Keep an eye on the weather
Weather conditions can play a big part in setting the mood of your shot. Rather than waiting for the bright light of the midday sun, a misty morning in a forest can be the perfect time of day for that mood-shot.
Take your time to choose the subject
Take your time to choose the subject, then spend time walking around the subject looking for the best angle and lighting.
Take your time to set up the shot
Don’t be afraid to take your time to set up your shot. Although it can get a bit frustrating if you have your loved ones tagging along and they’re sitting and waiting impatiently for 20 minutes for you to take a single shot of a piece of driftwood on the beach!
Don’t always choose brightly coloured subjects
Subjects with muted colours can sometimes produce excellent results. A field of wheat of similar yellow-brown colour can produce striking results when accompanied by a low-sun and long shadows.
If you have a camera that allows you to shoot with a manual shutter speed – try slowing the speed and increasing the F-stop. Then move your camera when taking the shot. Some very effective arty-type images can be produced with blur effects.
Overexpose your subject
Not too good to do all the time, but experiment with results by over-exposing the subject.
Try macro photography
Grab a magnifying glass and see if you can focus your camera through the glass onto a small subject. It just may work! And may open up a whole new range of subjects for you!
Shoot through wet glass
Try spraying water onto a window, then take a shot through the window to a subject outside. (wet the outside of the window – not the inside of your home!)

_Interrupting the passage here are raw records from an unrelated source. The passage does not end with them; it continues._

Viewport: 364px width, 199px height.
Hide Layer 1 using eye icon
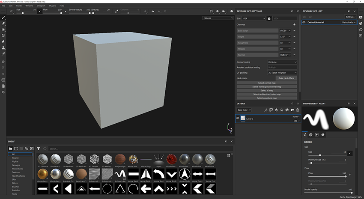click(238, 118)
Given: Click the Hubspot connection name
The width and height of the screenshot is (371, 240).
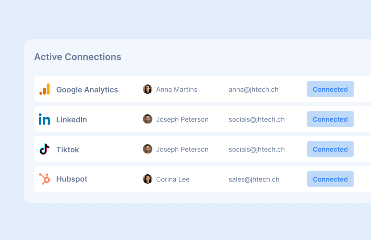Looking at the screenshot, I should 72,179.
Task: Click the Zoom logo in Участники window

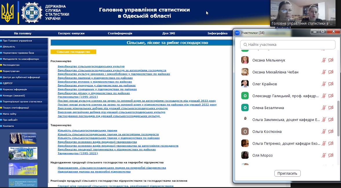Action: (x=237, y=33)
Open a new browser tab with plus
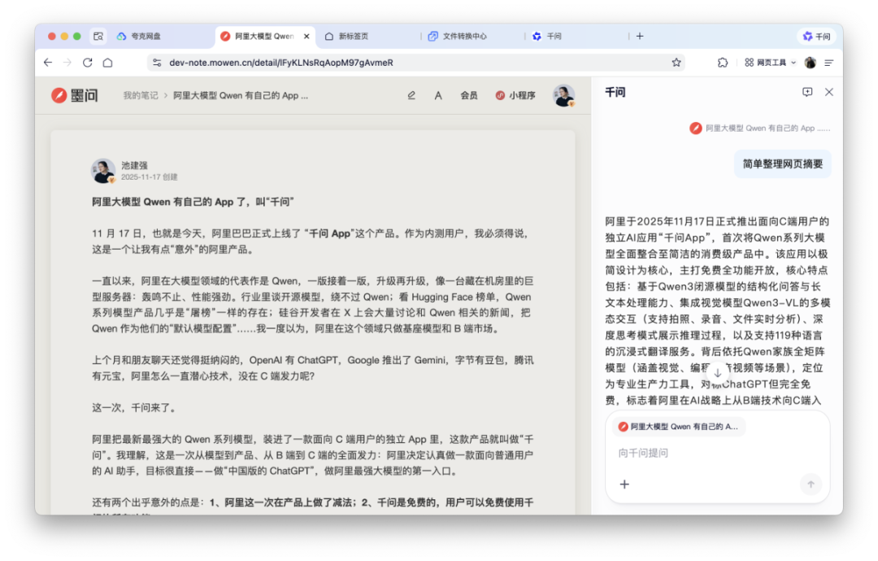This screenshot has height=561, width=878. [x=640, y=37]
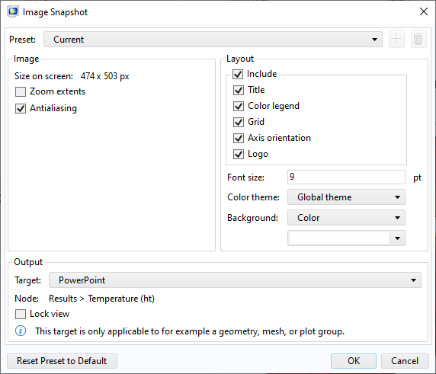This screenshot has width=436, height=374.
Task: Close the Image Snapshot dialog
Action: click(424, 11)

Try balancing colour by having subject and the surrounding detail in similar colours.
Silhouettes usually have a small range of colours, but can produce some of the most beautiful images. Shooting a silhouette involves having the background brighter than the subject in the foreground.
Experiment with patterns
We’ve all seen those amazing images of the red and orange leaves of maple trees in the fall/autumn. Thousands of leaves – all of a similar shape and colour – but very awe-inspiring and beautiful.

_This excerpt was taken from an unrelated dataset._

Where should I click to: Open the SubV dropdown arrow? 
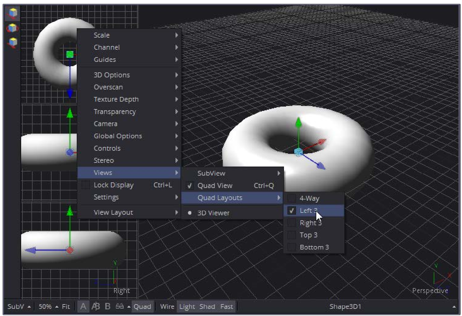[29, 307]
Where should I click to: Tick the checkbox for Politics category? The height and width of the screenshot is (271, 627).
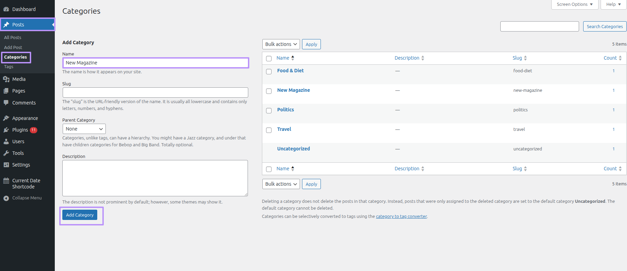[x=269, y=110]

Two strikingly different colours can be beautiful too. Picture an image of your girlfriend or wife in a red dress sitting on a field of green grass. Or your boyfriend or husband in a red shirt walking through a field of waist-high wheat stalks. Complimentary colours that will bring more attention to the subject.
Use a colour filter
If your camera can be fitted with coloured filters – try your hand. Although this effect can be made quite easily these days with photo and image-editing software.

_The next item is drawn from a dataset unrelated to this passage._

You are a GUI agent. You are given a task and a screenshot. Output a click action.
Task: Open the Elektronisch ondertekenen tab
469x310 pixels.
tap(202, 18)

Sunrise is better than sunset
Wake up before sunrise one day and go on a photography expedition. If you’ve not done it before you’ll be pleasantly surprised by the contrasting light and shadows. But remember you’ll only have a very short window of time in which to shoot (usually less than an hour) before the sun rises too high and you lose the light.
Use a flash in daylight
Use your flash during the daytime to fill a close subject with light. This will produce better results where the background is brighter than your subject and the automatic shutter speed on your camera shoots too fast to effectively show the detail of your subject.